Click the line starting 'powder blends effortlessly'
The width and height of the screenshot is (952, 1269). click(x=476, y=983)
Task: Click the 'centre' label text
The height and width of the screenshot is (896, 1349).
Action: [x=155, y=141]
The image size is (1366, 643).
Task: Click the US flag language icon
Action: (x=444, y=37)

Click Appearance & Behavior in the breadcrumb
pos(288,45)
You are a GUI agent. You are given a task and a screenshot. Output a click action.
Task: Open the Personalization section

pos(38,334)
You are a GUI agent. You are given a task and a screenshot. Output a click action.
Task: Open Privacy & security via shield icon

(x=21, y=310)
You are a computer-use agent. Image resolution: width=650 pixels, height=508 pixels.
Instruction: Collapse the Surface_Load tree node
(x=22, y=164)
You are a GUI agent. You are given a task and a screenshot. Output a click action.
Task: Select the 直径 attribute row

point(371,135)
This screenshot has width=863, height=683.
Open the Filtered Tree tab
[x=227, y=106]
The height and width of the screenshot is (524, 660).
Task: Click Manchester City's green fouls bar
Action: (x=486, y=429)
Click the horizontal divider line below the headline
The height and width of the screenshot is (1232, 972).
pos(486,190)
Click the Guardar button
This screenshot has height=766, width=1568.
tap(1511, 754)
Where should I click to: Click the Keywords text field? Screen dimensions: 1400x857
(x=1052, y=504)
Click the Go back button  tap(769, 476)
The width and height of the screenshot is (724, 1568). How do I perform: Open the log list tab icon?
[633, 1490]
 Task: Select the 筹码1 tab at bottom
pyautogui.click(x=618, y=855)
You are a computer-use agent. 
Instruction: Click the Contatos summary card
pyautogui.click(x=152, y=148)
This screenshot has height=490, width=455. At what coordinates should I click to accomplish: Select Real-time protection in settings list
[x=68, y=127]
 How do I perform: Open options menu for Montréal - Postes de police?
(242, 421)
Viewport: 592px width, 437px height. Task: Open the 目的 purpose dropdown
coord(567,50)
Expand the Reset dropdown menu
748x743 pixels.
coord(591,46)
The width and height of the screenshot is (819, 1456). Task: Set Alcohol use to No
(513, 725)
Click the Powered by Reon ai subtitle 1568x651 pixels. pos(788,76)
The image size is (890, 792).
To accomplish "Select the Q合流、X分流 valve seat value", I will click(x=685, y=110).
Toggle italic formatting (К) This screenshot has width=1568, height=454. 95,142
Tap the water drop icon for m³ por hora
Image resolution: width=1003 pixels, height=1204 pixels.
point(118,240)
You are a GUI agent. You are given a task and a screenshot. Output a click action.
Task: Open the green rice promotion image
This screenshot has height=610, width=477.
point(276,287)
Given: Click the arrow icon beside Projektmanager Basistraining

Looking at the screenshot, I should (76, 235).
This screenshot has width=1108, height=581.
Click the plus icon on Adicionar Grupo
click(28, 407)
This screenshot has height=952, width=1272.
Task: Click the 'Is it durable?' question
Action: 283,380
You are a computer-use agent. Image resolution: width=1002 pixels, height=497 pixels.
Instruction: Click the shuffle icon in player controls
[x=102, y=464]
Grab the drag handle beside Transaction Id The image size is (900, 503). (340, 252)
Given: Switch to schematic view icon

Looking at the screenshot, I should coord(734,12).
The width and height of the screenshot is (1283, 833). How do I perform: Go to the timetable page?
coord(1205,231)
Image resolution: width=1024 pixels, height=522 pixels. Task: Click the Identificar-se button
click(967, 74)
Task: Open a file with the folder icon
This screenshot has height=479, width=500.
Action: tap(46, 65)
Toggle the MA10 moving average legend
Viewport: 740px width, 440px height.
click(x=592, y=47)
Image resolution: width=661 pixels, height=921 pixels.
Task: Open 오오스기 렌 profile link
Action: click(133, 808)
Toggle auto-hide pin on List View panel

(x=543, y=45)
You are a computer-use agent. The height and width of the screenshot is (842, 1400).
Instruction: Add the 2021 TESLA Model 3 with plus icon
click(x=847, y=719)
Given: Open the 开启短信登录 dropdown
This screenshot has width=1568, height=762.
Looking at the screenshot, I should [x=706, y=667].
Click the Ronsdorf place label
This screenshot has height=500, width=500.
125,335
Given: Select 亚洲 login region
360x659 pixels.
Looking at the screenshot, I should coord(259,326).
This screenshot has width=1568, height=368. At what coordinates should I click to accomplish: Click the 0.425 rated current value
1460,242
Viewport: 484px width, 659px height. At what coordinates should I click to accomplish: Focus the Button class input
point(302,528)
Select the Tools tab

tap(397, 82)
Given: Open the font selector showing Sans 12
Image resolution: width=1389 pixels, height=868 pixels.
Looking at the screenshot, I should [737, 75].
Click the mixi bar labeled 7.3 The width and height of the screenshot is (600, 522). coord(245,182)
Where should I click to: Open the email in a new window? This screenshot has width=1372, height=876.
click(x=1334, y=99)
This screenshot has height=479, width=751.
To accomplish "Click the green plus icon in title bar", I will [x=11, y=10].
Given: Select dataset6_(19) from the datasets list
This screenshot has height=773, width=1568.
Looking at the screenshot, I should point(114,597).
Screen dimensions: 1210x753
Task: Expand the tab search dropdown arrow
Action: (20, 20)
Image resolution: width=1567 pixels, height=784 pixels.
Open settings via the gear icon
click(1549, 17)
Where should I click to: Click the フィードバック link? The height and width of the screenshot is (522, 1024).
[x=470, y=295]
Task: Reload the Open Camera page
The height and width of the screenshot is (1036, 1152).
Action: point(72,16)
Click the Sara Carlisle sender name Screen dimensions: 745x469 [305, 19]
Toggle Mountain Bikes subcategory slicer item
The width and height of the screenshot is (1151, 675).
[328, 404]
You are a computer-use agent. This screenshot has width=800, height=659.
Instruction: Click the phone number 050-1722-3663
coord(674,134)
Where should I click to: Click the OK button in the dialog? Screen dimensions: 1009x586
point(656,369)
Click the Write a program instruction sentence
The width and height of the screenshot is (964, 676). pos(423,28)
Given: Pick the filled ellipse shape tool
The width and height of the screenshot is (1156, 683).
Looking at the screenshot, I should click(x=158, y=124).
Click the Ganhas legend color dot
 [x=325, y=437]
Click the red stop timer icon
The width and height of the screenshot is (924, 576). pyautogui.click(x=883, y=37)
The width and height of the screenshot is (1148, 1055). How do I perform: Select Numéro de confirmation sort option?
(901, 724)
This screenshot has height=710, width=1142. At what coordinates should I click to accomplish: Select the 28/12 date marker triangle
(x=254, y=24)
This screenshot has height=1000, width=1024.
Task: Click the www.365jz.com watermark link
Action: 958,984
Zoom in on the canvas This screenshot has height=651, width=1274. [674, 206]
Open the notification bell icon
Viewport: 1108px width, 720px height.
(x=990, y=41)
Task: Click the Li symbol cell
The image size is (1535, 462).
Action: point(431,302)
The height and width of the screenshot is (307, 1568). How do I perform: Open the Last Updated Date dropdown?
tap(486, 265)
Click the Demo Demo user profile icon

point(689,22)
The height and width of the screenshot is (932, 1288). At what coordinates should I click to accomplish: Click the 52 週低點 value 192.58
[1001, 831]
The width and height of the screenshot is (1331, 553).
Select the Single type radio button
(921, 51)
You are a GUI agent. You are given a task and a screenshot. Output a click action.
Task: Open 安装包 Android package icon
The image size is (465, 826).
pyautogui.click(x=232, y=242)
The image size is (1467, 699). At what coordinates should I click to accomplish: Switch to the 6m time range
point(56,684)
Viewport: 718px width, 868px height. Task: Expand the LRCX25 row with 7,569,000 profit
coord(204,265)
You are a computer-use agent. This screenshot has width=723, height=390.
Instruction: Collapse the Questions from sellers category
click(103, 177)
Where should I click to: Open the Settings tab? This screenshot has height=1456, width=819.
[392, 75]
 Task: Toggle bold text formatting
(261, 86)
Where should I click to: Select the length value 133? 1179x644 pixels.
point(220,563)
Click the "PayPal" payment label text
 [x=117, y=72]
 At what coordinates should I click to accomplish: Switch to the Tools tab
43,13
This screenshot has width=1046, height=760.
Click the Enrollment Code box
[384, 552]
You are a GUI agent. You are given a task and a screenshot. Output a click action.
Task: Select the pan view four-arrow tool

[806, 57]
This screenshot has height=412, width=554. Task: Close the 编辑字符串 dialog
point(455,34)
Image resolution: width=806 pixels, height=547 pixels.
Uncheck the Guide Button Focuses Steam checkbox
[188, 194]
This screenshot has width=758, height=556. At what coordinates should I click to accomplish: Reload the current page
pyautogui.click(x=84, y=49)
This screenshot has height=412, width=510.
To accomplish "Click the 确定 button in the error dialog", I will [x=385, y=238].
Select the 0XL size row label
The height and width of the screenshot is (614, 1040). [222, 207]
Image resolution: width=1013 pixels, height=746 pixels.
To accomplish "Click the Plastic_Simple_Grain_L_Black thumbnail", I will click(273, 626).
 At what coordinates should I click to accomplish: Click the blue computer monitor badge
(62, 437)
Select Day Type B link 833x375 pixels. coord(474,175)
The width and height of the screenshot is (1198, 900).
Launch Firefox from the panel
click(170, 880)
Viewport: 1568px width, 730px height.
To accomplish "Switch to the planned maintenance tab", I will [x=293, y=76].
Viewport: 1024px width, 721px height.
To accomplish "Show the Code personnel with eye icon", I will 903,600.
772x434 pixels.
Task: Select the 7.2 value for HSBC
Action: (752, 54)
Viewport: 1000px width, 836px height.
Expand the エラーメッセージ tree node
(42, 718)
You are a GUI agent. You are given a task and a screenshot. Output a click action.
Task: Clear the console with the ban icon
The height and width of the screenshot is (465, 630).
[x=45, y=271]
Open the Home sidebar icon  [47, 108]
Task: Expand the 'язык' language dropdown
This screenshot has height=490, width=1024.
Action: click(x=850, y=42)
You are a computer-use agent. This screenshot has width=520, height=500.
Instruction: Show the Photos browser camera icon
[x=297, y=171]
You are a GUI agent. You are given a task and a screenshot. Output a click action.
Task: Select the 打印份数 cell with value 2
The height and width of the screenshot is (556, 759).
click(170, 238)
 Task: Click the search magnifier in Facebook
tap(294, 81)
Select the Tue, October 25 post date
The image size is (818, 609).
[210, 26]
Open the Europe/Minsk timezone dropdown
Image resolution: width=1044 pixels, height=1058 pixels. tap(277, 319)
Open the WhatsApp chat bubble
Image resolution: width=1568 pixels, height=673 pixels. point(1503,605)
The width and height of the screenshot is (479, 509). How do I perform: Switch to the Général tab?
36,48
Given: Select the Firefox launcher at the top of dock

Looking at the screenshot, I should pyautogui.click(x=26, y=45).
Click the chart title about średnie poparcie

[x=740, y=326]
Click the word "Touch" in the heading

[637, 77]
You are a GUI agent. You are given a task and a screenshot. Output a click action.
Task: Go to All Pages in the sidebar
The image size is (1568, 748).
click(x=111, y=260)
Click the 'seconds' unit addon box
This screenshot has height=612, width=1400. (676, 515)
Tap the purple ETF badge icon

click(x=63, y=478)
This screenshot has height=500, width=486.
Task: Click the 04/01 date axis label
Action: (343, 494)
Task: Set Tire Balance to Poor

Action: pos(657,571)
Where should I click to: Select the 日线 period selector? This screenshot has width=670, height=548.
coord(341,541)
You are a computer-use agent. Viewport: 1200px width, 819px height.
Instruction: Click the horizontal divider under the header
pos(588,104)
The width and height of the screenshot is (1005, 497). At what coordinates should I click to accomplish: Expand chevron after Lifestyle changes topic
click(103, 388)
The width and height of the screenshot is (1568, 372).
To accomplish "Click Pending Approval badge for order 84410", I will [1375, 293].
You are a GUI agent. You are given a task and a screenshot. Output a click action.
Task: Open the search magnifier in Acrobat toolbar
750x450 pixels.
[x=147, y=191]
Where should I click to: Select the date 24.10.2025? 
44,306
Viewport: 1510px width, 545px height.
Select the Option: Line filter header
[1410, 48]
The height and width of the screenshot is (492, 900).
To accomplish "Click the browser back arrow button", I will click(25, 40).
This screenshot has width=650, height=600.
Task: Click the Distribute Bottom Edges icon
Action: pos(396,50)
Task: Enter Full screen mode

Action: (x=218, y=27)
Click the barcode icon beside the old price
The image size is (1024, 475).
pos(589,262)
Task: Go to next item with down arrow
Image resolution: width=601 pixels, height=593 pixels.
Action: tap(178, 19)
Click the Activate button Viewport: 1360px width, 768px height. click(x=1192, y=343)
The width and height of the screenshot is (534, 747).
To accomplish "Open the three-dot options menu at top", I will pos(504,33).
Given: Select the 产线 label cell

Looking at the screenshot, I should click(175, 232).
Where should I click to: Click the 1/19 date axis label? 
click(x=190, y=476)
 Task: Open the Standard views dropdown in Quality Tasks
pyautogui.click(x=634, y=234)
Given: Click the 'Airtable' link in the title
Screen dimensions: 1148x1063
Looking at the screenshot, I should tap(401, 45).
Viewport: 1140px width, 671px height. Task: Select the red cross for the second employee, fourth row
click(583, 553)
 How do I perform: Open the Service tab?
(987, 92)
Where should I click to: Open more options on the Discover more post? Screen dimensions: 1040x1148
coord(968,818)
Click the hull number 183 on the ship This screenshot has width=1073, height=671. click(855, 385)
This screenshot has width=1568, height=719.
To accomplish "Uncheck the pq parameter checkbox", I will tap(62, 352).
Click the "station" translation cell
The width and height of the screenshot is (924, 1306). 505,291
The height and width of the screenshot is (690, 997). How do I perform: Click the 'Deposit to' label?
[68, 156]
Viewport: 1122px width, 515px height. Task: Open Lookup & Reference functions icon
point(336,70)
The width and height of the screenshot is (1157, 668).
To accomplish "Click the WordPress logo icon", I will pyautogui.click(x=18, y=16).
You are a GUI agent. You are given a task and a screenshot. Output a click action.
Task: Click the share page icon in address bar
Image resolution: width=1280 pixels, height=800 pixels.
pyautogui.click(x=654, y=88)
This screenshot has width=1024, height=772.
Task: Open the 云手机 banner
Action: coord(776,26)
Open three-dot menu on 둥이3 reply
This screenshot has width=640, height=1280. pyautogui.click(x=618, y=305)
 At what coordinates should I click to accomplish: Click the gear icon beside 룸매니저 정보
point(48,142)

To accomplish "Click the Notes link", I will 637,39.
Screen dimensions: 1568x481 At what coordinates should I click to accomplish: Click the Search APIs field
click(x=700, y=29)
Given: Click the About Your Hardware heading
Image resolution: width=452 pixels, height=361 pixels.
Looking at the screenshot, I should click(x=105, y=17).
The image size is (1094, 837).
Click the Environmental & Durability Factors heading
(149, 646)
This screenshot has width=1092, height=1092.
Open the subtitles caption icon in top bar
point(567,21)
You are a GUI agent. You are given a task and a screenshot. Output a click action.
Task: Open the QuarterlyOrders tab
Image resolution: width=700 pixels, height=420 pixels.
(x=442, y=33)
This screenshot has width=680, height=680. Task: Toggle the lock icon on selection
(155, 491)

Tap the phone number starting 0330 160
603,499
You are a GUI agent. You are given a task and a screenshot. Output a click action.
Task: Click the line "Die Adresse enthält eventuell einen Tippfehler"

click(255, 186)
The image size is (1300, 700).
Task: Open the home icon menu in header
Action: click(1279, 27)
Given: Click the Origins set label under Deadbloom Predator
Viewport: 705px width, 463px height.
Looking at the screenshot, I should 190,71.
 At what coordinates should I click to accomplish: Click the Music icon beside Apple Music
--------------------------------
## Task directions:
A single number, please: how many lines in the data above contain the string "sidebar"?

## Solution:
2